▸ **Set tasks**
[a] In the text on the mlx5 vDPA code, which function does mlx5_vdpa_get_vq_state() call to build commands that query "last_avail_idx" from the hardware?
[b] Rewrite each of the records below with "Refresh" replaced by "Reload", leaving everything else unchanged.

For each device it should have one otherwise it won't work correctly 
during stop/resume. See the codes mlx5_vdpa_get_vq_state() which calls 
query_virtqueue() that build commands to query "last_avail_idx" from the 
hardware:

     MLX5_SET(general_obj_in_cmd_hdr, cmd_hdr, opcode, 
MLX5_CMD_OP_QUERY_GENERAL_OBJECT);
     MLX5_SET(general_obj_in_cmd_hdr, cmd_hdr, obj_type, 
MLX5_OBJ_TYPE_VIRTIO_NET_Q);
     MLX5_SET(general_obj_in_cmd_hdr, cmd_hdr, obj_id, mvq->virtq_id);
     MLX5_SET(general_obj_in_cmd_hdr, cmd_hdr, uid, ndev->mvdev.res.uid);
     err = mlx5_cmd_exec(ndev->mvdev.mdev, in, sizeof(in), out, outlen);
     if (err)
         goto err_cmd;

     obj_context = MLX5_ADDR_OF(query_virtio_net_q_out, out, obj_context);
     memset(attr, 0, sizeof(*attr));
     attr->state = MLX5_GET(virtio_net_q_object, obj_context, state);
     attr->available_index = MLX5_GET(virtio_net_q_object, obj_context, 
hw_available_index);


> And the used_idx in the virtqueue is always in sync with the hardware 
> used_index, and hardware is supposed to commit pending used buffers to 
> the ring while bumping up the hardware used_index (and also committed 
> to memory) altogether prior to suspension, is my understanding correct 
> here? Double checking if this is the expected semantics of what 
> modify_virtqueue(MLX5_VIRTIO_NET_Q_OBJECT_STATE_SUSPEND) should achieve.

▸ **Listing**
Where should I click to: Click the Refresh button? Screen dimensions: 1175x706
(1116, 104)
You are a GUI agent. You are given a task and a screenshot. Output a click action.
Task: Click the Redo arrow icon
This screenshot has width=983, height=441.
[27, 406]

▸ **Outputs by task**
[a] query_virtqueue()

[b]
Where should I click to: Click the Reload button? Screen dimensions: 1175x706
(1116, 104)
You are a GUI agent. You are given a task and a screenshot. Output a click action.
Task: Click the Redo arrow icon
This screenshot has width=983, height=441.
[27, 406]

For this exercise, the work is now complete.